* [Provided information]
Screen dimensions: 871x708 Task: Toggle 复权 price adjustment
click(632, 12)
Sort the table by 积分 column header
---
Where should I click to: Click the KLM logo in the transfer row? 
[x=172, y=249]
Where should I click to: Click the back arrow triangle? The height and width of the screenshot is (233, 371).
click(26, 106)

* [What is needed] Taking the lines above, repeat exactly those from the line that contains "Screen dimensions: 871x708" through the line that contains "Sort the table by 积分 column header", and both of those lines as well. Include nothing else.

* [Task solution]
Screen dimensions: 871x708 Task: Toggle 复权 price adjustment
click(632, 12)
Sort the table by 积分 column header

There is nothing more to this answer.